2. You chose to move from a career in banking to become a chef. Why?
- I was 29 and didn’t see myself working as a private banker for the next 20 years. At that time, banks were very focused on sales, and from the ethical point of view, the products weren’t really what I believed in selling.

About food
1. How would you describe or define your cooking style?
- In a nutshell, I offer fusion cuisine, but I strongly believe that if you don’t understand culture and why people eat the way they do, you can’t fuse anything together. So it helps that I’m adventurous and that I appreciate food anthropology and history. I don’t pigeonhole my brand of fusion — one minute I’m doing Indian-Japanese, the next I’m cooking Korean-Asian. It is all about chasing umami and taking my diners on an adventure.

2. You were taught cooking by your late father, and have worked with many famous names in the culinary world. Who or what would you say has inspired you the most in your cooking journey?
- I don’t think there is one sole person.

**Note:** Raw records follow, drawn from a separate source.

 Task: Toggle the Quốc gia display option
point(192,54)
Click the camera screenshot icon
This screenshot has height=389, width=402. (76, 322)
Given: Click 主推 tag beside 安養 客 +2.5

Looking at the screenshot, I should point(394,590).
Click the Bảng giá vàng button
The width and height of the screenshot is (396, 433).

In my youth, I was influenced and polished by my father, who didn’t just teach me to cook but also to be open to all kinds of flavours and ingredients. One can find inspiration from hawkers, farmers, or random people. My very first culinary mentors in the US played a strong role as they didn’t just teach me cooking but also about life and leadership. When I moved back to Singapore, a meeting with Chef Damian D’Silva at his now defunct restaurant Immigrants, during which he let me taste his mother’s homemade Nanru recipe, changed how I viewed cooking and explains why I prioritise slow food, making things the artisanal way and cooking things from scratch. 

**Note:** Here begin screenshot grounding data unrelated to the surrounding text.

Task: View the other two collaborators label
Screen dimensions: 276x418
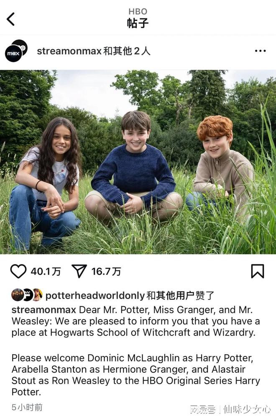Action: pyautogui.click(x=127, y=51)
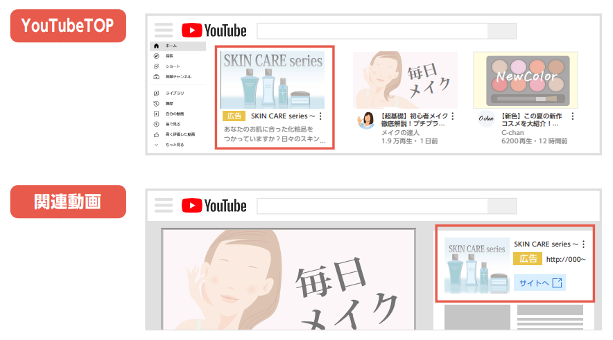Screen dimensions: 613x340
Task: Click the メイクの達人 channel avatar
Action: 365,121
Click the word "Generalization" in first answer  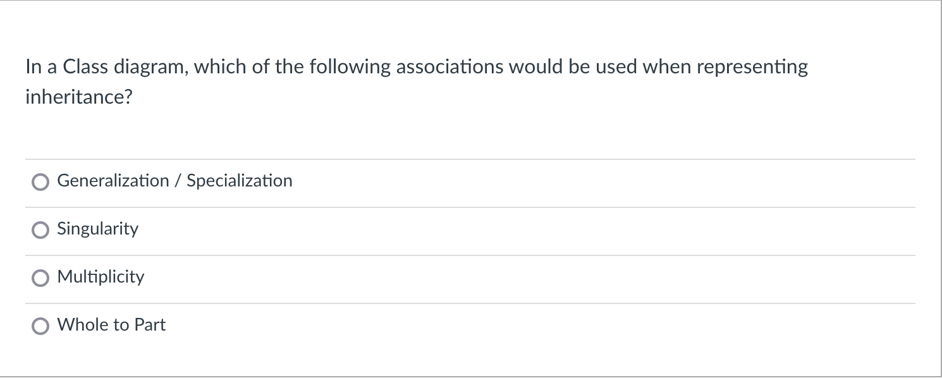click(113, 181)
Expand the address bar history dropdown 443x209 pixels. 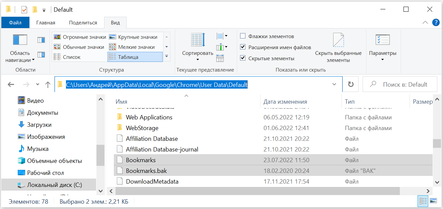point(334,85)
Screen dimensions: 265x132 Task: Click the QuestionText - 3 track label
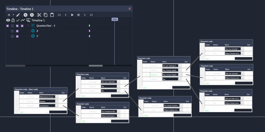46,25
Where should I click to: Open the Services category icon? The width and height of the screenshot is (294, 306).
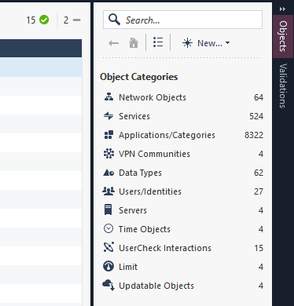[x=108, y=116]

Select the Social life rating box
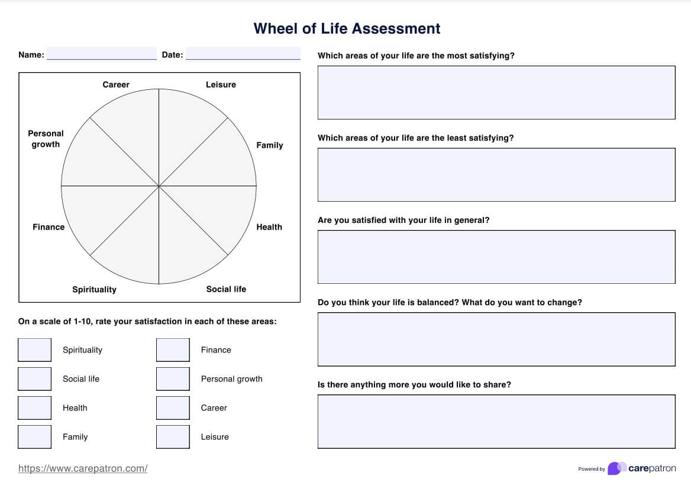pyautogui.click(x=34, y=379)
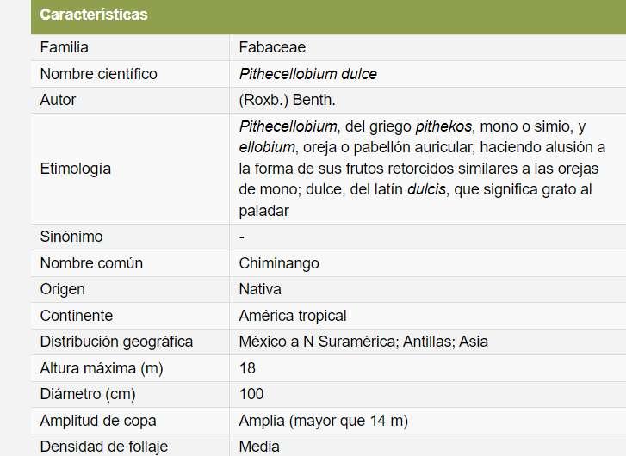Screen dimensions: 626x456
Task: Click the italic word pithekos
Action: pyautogui.click(x=443, y=126)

About your choice of ingredients
1. Why do you choose Japanese ingredients in your cooking/baking?
- I’ve always been fond of Japanese ingredients, because of the way they are made. The ingredients I select are often artisanal and traceable.

3. What can Japanese ingredients bring to the table that similar ingredients from other sources cannot?
- Their consistency and quality are simply unrivalled. Konbu and Katsuo Bushi are indispensable in my creations now. 

3. What are some new creations that you are working on now which incorporate novel Japanese ingredients?
- In Spring, we layer umeboshi and sakura flowers into our duck dish, and use ume to make a lovely barbecue sauce.